Only the lines containing the string "agent" are needed; copy all of them from the listing.

[AVAILABLE DATA Boundary: Start]

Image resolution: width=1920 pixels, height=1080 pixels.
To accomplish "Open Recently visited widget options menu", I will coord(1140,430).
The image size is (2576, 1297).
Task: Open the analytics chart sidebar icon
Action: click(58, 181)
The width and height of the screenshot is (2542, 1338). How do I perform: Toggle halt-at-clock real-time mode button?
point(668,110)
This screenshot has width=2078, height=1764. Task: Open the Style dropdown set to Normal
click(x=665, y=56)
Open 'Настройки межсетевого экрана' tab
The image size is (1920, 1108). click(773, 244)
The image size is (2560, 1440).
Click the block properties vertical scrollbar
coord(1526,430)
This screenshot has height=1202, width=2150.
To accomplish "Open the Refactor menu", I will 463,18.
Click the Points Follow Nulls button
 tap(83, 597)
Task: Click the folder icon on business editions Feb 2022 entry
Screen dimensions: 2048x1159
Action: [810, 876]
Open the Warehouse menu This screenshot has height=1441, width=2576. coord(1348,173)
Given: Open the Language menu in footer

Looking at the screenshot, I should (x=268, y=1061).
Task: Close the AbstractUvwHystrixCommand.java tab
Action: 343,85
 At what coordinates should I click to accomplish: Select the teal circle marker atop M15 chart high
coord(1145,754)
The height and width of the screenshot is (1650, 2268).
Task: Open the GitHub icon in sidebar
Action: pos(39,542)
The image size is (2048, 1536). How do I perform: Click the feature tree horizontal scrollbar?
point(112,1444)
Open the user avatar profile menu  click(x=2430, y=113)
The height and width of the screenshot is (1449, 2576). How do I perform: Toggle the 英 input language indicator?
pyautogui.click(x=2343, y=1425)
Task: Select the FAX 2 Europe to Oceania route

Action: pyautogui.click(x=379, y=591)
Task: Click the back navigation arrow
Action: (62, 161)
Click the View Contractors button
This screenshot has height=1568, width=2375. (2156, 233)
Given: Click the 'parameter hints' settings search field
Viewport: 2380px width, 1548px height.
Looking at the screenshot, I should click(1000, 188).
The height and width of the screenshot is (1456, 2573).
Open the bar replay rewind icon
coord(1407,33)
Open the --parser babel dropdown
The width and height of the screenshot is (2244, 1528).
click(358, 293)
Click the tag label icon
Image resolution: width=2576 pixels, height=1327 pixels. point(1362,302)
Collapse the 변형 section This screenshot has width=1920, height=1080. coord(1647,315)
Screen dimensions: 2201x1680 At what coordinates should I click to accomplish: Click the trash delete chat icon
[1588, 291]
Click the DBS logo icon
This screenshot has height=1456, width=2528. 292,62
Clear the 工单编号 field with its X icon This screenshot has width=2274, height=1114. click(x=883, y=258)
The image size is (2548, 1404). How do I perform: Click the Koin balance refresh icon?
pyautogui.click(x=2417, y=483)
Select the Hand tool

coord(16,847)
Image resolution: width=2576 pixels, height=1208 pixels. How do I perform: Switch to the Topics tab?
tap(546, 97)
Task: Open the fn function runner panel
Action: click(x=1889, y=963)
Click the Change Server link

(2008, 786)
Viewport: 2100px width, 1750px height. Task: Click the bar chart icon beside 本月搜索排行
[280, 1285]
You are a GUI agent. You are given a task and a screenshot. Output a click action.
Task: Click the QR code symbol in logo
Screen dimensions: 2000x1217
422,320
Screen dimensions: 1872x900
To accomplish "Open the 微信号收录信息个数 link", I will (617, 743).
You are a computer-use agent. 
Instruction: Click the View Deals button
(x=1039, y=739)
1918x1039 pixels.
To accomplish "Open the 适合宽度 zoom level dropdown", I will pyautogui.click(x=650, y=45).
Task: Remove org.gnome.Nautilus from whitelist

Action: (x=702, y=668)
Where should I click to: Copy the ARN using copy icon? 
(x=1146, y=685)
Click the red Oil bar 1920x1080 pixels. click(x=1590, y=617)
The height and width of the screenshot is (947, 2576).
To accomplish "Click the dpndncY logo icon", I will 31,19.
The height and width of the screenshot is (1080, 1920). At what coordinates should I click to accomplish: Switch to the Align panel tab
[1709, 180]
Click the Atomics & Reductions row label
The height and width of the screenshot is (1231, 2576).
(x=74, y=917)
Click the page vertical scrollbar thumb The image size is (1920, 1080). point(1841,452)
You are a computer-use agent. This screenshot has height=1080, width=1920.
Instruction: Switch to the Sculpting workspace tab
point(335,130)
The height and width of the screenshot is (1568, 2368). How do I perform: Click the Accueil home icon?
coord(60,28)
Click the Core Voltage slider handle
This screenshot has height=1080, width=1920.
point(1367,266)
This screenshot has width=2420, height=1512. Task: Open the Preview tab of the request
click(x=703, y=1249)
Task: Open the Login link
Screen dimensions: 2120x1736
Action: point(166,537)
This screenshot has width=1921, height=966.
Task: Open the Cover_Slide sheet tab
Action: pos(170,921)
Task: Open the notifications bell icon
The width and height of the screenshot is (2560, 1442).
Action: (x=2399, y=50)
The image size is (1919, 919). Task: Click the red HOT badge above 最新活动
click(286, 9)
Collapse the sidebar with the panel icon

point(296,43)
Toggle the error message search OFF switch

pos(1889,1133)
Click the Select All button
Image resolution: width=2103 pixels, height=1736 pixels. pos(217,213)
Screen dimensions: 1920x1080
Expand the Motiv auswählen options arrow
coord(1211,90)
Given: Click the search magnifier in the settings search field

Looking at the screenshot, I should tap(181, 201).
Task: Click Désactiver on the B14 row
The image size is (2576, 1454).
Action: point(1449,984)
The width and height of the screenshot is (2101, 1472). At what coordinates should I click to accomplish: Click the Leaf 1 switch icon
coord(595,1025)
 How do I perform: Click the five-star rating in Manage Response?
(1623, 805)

[AVAILABLE DATA Boundary: End]

▶ [EXERCISE SOLUTION]
You are a GUI agent. You are given a task and a screenshot. Output a click action.
You are a computer-use agent. 
You are a computer-use agent. This screenshot has height=1080, width=1920.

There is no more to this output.